Beaumont, Louis D.
1996 - May Co.
Louis D. Beaumont (1857-1942) created May Co.
Louis D. Beaumont spent only a few years in Cleveland full-time. But the department store he created here, May Co. of Cleveland, became the city's largest department store, and the private foundation funded by his estate was for a time the largest in the city.
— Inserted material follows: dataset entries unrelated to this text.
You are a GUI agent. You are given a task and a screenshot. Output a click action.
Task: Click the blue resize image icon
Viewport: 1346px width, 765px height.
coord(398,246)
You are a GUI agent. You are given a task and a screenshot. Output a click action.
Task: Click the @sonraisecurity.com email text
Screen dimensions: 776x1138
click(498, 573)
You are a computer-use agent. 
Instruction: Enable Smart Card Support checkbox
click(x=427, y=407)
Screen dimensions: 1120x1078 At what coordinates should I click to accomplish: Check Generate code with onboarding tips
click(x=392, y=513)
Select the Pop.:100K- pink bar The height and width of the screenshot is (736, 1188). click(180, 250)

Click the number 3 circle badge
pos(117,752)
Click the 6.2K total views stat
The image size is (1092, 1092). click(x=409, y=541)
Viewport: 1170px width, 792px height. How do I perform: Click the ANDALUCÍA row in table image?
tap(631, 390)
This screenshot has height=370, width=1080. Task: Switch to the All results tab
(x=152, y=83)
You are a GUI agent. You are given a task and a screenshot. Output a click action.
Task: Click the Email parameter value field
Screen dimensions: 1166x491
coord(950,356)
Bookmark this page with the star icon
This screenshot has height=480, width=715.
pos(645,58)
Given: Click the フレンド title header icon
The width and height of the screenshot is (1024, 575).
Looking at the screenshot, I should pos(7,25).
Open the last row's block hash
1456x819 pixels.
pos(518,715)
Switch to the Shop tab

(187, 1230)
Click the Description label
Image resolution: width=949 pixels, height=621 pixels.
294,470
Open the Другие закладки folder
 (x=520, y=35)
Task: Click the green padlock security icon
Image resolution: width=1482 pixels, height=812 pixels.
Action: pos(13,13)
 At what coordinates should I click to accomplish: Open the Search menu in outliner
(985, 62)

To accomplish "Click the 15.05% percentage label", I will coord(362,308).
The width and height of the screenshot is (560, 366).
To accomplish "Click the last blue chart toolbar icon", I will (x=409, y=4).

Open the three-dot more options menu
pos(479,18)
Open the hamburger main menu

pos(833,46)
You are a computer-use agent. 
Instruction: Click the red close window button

Beaumont was born Louis Schoenberg in Dayton, but changed his last name during an extended trip to France. He started working in department stores at age 16. After working his way west, he settled in Leadville, Colo. By 1885, he was in business on his own with brother-in-law David May and brother Joseph Schoenberg.
"I soon saw that I may as well be working for myself so three years later I opened up my own business," he told a reporter almost 50 years later. "In 1887 Col. David May and I formed the partnership that resulted in this remarkable establishment." That "remarkable establishment" was the May Co. of Cleveland, a unit of the May Dept. Stores Inc. David May had opened his own store in Leadville before moving on to Denver. The success of the store there encouraged May and Beaumont to buy Cleveland's E.R. Hull & Dutton Co. in 1899.
Beaumont took on the transformation of the Cleveland store, which was at the southeast comer of Public Square on Ontario Street. May and Beaumont built May Co. into the nation's largest retail department store chain. Beaumont lived here from 1898 to 1905 before turning over management of the Cleveland store to Nathan L. Dauby. By 1912, he withdrew from active management of the corporation and moved to France, spending part of his time supervising the company's European buying operation.
But he still returned occasionally to the United States and endowed several trusts to make charitable donations to Cleveland institutions, such as Case Western Reserve University, the Cleveland Museum of Art, the Cleveland Orchestra, Mt. Sinai Medical Center, the City Club and the local Boy Scouts.